Andri's experience was a perfect example, though, and so was the experience of another speaker at the event, photographer Achmad Budiman from the Asia Foundation, who had started from nothing.
However, Syahrul's view is understandable, as most Indonesians still perceive higher education to be a status symbol.
As society still clings to a feudal pattern whereby one's achievement is determined by one's status rather than merit, it is small wonder that most people think of a university degree as a ticket to a more respected place in society.
As a result, nearly half a million senior high school graduates compete each year for places at 46 state universities across the country, while only about 20 percent of them will enter.
Private universities with questionable credentials have mushroomed, and, worse still, fake degrees can easily be obtained through some institutions, as long as you have the money.
Rector of the University of Indonesia Usman Chatib Warsa said that parents had to be prepared to change their opinion that their children ought to go to university after graduating from high school.
"Some children may have good skills rather than intellectuality. They should aim for a diploma rather than a university degree. If they were forced to enroll at university, they might not be able to compete; thus their grades would be disappointing," he told the Post.
The government, he added, ought to promote the view through high schools that children could achieve their potential without necessarily going to university.

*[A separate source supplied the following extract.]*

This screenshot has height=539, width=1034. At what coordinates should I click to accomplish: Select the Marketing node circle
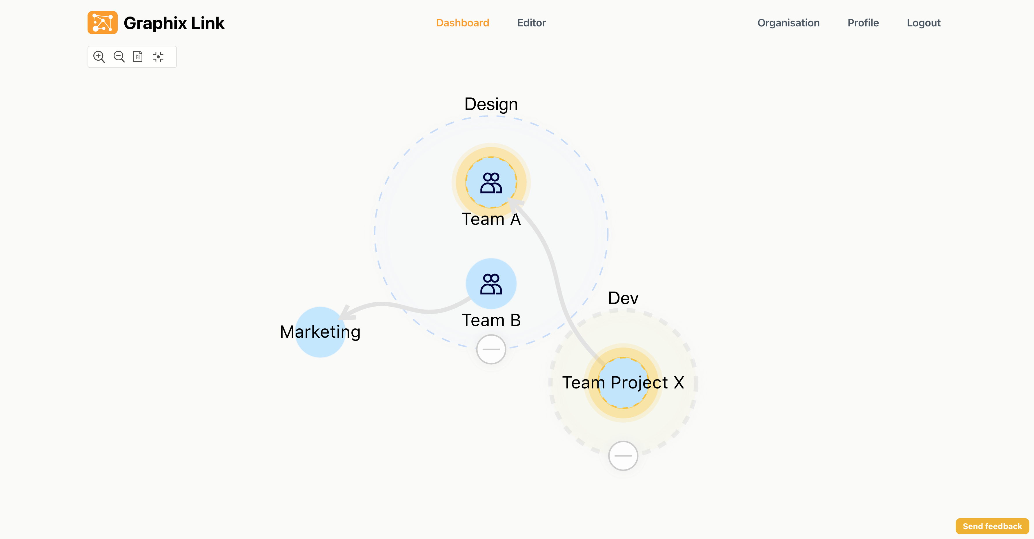(320, 332)
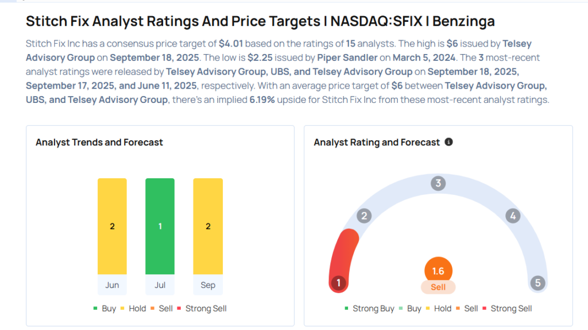Viewport: 588px width, 330px height.
Task: Click the yellow Sep bar
Action: (x=208, y=226)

"At the same time, the government should also establish more polytechnics, which are still fewer in number than universities," he said.
Chatib also called on companies not to underestimate graduates from polytechnics in their working environment, and provide them with good remuneration and opportunities for career progression.
However, besides the perception that a degree confers self- esteem and is a status symbol, the low minimum wage in this country is another reason why people want to work for a university degree in order to get a better job.
The provincial minimum wage in Jakarta, for example, is only around Rp 600,000 per month, while living costs are a lot higher than that. Under such circumstances high school graduates must think of developing whatever entrepreneurial skills they might possess.
According to SMUN 35 high school principal Suparmi, some students were truly inspired by the first career day that they started their own businesses after graduating, instead of going on to higher education.
"I met some of them: They sell chickens at the market, or hire out potted flowers. At least they have the motivation to do something, and are not embarrassed to do so, either," she said.